Ölüm ki, dönüşü olmayan bir göç yolculuğudur. Alışkanlığım gereği, bu yolculuğa çıkmak üzereyken, geride bırakacaklarımı derleyip toparlayıp düzenlemek istiyorum. Benden sonra her şeyimi yerli yerinde ve düzenli bulmalarını diliyorum. Örneğin nelerimi? Neyim olabilir ki benim? Yazılarım, notlarım, müsvettelerim, mektuplarım, belgelerim, andaçlarım vb. İşte bu kitabım da, benden geriye kalacak yazılarımdan derleyip toparladıklarımdan bir bölümdür.

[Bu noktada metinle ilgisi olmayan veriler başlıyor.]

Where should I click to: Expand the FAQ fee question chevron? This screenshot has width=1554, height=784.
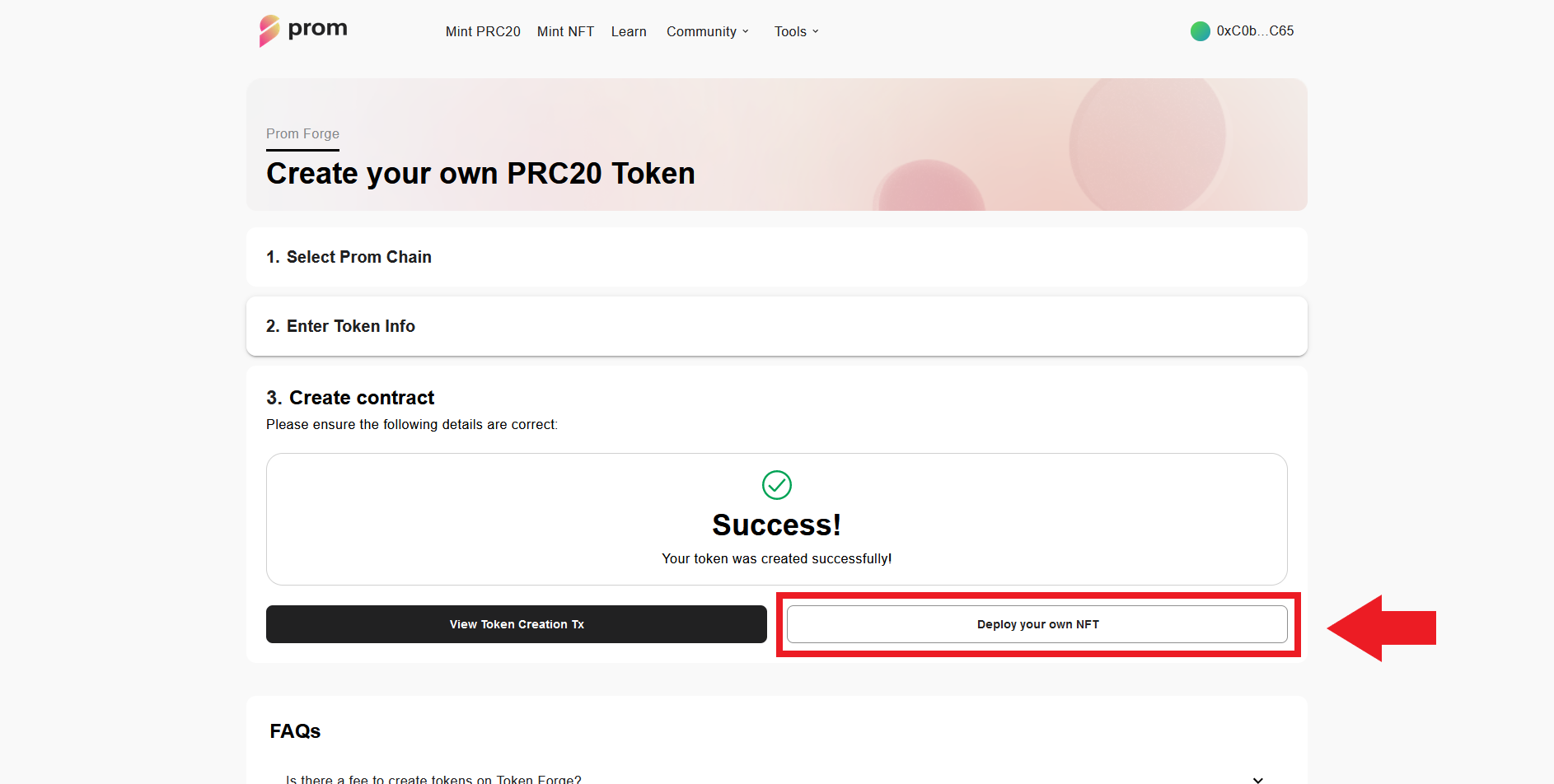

Daha derlemem toparlamam gereken çok şey var geride, çoğu da kalacak…
Eh, yolculuğa hazırlanıyorum işte, hem de güle eğlene…
Yıllarca yıllarca durmadan yazdım. Bu kitaptakiler, öykü değil, köşe yazıları değil, makale de sayılmaz, olsa olsa deneme türüne girebilir; en iyisi yazı deyip çıkmalı.
Göreceksiniz, belki binlerce yıldan beri sürüp atalarımdan bana dek gelen göçebelik kalıtımından dolayı, yazılarımda soyut ve karmaşık konuları somutlaştırıp yalına indirgemeye çalıştım.
Bu yöntemi küçümseyen seçkinler, süzülmüş seçkin aydınlar var. Onların da yolu açık olsun. Ama bilsinler ki, bir konuyu somutlaştırmak ve yalınlaştırmak, sandıklarından çok daha zor bir iştir. Ben, herkesçe ve herkesin kendi alıcı anteninin gücüne göre, kolay anlaşılmak isteyen bir yazarım.
Sevgili okurlarım, «Alı Biz Ödlek Aydınlar» adlı bu kitabım, bir yolculuğa hazırlığın sizlere armağanıdır.